§ **The task**
Duplicate the records below, from the line containing "This screenshot has height=723, width=1568." down to the line containing "click(1357, 24)", with both of those lines included.

[Begin Data provided]

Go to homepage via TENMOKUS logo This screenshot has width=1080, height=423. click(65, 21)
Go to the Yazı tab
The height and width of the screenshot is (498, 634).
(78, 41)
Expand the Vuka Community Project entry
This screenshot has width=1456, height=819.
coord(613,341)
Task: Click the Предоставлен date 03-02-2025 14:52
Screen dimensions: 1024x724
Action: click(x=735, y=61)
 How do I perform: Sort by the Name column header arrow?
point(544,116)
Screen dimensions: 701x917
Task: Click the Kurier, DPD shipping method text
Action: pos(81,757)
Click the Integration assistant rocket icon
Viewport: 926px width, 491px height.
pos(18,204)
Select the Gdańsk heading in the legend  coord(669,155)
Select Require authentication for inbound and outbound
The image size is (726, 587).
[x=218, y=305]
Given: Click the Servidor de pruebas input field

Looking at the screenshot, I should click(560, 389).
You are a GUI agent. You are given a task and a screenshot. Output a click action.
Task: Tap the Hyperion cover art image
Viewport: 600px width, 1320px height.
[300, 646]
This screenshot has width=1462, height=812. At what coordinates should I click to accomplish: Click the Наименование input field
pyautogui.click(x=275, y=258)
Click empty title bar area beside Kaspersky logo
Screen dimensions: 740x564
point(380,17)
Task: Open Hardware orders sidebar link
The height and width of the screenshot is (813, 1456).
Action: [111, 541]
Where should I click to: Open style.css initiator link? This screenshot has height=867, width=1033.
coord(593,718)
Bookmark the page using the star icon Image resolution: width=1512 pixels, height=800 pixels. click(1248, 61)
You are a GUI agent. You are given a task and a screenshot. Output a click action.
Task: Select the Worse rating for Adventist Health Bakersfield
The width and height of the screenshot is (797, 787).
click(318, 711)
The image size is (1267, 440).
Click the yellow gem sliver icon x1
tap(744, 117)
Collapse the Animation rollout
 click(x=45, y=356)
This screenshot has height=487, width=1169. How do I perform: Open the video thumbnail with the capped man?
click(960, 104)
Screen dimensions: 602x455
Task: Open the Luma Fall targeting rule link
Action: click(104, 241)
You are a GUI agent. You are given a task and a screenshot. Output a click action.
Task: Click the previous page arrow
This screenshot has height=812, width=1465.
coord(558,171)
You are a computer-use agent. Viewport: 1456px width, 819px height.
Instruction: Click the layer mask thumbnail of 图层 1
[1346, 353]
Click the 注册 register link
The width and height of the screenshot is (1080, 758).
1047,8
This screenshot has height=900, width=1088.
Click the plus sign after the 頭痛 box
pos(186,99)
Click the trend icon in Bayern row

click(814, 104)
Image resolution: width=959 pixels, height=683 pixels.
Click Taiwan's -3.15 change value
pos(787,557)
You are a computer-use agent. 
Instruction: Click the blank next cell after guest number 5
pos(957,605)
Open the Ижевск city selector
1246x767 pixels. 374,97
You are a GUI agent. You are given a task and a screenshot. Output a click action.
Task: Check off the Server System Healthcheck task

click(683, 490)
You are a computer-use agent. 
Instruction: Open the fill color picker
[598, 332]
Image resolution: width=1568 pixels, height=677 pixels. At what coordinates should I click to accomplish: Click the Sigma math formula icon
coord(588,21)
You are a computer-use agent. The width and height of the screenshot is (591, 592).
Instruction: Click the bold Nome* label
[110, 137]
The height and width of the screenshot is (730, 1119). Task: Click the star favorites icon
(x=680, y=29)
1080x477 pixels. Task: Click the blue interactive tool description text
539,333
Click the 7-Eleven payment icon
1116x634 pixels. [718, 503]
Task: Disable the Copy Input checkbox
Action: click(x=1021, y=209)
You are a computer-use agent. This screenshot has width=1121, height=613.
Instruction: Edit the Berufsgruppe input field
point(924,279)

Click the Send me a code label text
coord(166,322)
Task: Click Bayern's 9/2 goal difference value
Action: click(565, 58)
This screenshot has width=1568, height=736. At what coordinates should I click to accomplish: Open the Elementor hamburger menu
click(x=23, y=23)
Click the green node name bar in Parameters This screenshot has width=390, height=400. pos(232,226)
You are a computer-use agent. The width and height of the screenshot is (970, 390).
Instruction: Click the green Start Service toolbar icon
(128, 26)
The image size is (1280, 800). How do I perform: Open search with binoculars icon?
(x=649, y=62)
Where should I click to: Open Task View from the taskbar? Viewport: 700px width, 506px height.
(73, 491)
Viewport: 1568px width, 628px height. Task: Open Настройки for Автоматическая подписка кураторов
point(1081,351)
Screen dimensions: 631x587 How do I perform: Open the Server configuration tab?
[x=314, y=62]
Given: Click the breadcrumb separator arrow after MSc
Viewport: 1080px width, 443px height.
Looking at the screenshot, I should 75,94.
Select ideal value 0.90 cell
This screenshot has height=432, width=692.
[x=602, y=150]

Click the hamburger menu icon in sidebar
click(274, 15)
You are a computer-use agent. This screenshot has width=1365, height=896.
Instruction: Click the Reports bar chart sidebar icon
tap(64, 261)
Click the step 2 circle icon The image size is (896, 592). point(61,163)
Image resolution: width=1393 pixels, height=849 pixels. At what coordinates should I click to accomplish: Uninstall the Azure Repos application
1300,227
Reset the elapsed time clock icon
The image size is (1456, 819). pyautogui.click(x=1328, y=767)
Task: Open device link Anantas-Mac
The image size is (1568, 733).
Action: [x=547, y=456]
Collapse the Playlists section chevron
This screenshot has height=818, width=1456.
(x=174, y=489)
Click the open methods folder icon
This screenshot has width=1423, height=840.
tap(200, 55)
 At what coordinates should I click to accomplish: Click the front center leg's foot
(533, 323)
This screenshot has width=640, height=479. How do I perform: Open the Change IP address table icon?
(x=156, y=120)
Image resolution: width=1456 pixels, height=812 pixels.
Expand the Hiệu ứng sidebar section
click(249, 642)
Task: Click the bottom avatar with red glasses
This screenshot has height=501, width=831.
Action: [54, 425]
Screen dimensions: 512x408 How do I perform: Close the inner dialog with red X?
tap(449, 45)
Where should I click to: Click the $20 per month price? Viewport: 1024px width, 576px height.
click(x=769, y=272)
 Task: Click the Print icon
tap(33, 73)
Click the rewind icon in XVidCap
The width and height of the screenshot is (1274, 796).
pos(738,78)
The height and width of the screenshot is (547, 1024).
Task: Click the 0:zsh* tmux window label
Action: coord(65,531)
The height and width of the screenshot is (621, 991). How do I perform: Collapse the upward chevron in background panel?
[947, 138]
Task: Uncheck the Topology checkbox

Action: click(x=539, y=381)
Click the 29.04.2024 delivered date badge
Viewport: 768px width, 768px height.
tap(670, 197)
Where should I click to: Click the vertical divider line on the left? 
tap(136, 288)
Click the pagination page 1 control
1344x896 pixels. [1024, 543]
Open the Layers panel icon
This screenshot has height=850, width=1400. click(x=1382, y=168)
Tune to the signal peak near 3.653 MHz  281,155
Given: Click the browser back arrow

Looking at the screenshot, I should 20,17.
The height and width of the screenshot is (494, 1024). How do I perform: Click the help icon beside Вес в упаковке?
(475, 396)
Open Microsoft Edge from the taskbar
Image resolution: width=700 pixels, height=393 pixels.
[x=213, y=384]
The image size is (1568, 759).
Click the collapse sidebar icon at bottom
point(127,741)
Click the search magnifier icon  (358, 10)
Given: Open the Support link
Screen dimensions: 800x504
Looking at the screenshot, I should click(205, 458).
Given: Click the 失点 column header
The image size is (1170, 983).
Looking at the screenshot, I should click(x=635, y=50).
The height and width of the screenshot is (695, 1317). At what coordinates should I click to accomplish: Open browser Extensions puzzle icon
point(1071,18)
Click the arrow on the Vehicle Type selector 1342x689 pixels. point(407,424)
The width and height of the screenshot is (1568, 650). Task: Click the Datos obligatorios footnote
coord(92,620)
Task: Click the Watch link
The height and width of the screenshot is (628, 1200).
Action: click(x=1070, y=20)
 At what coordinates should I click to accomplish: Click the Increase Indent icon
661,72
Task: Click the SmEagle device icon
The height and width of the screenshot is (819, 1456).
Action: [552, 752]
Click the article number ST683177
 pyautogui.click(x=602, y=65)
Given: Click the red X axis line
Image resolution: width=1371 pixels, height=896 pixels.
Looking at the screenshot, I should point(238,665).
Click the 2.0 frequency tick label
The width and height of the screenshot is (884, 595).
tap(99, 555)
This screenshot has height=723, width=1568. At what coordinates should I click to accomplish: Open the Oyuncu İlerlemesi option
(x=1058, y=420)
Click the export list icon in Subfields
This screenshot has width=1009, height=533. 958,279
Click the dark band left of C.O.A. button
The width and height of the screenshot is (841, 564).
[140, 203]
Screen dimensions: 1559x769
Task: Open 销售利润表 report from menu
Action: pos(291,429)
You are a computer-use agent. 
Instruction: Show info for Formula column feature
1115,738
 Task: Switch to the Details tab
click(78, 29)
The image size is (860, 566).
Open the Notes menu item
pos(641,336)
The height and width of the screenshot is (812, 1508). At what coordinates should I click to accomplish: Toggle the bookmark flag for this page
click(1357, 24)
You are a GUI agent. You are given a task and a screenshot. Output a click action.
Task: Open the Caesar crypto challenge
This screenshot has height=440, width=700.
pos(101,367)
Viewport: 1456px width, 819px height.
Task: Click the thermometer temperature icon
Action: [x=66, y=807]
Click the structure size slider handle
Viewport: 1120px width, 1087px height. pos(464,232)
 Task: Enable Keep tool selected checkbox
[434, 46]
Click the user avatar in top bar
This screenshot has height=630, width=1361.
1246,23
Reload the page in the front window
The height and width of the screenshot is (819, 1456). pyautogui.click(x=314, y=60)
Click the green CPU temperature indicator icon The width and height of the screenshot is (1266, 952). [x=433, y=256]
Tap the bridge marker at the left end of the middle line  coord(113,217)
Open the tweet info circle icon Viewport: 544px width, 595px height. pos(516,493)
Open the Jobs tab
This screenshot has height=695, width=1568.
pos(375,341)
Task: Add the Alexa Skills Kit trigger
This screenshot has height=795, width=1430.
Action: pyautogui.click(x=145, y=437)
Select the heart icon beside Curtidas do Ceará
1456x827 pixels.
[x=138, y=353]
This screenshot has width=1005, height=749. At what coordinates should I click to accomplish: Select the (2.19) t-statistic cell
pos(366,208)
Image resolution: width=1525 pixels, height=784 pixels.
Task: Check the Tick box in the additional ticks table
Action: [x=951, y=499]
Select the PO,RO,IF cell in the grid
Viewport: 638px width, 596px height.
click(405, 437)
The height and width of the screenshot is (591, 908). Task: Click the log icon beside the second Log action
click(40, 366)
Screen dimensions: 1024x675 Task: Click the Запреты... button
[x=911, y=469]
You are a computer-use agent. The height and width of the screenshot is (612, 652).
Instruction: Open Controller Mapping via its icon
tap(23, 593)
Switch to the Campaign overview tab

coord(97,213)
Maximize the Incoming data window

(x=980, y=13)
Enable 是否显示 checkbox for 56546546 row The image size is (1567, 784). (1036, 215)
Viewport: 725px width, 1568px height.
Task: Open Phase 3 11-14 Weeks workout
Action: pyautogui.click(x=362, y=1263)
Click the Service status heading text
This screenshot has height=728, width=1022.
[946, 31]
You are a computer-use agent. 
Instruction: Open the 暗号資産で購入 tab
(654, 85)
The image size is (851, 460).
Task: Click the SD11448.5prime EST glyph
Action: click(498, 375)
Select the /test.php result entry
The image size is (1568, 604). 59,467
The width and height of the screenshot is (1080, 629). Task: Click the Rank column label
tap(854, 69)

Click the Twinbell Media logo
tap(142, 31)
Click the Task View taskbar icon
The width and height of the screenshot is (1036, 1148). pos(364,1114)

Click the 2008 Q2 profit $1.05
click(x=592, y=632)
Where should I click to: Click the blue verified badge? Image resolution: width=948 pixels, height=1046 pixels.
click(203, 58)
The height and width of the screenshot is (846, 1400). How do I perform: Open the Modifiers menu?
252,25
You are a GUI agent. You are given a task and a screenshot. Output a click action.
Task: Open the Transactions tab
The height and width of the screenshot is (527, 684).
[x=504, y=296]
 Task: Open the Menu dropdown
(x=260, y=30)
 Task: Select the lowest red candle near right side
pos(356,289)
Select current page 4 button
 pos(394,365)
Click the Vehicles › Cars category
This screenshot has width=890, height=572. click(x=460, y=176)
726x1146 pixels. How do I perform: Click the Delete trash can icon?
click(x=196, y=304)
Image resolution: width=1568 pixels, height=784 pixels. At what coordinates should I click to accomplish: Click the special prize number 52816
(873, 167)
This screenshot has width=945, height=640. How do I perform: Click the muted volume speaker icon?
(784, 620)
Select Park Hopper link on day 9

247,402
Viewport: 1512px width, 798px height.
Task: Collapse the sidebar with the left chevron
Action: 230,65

[End Data provided]

§ **Full solution**
This screenshot has height=723, width=1568. At what coordinates should I click to accomplish: Open the Oyuncu İlerlemesi option
(x=1058, y=420)
Click the export list icon in Subfields
This screenshot has width=1009, height=533. 958,279
Click the dark band left of C.O.A. button
The width and height of the screenshot is (841, 564).
[140, 203]
Screen dimensions: 1559x769
Task: Open 销售利润表 report from menu
Action: pos(291,429)
You are a computer-use agent. 
Instruction: Show info for Formula column feature
1115,738
 Task: Switch to the Details tab
click(78, 29)
The image size is (860, 566).
Open the Notes menu item
pos(641,336)
The height and width of the screenshot is (812, 1508). At what coordinates should I click to accomplish: Toggle the bookmark flag for this page
click(1357, 24)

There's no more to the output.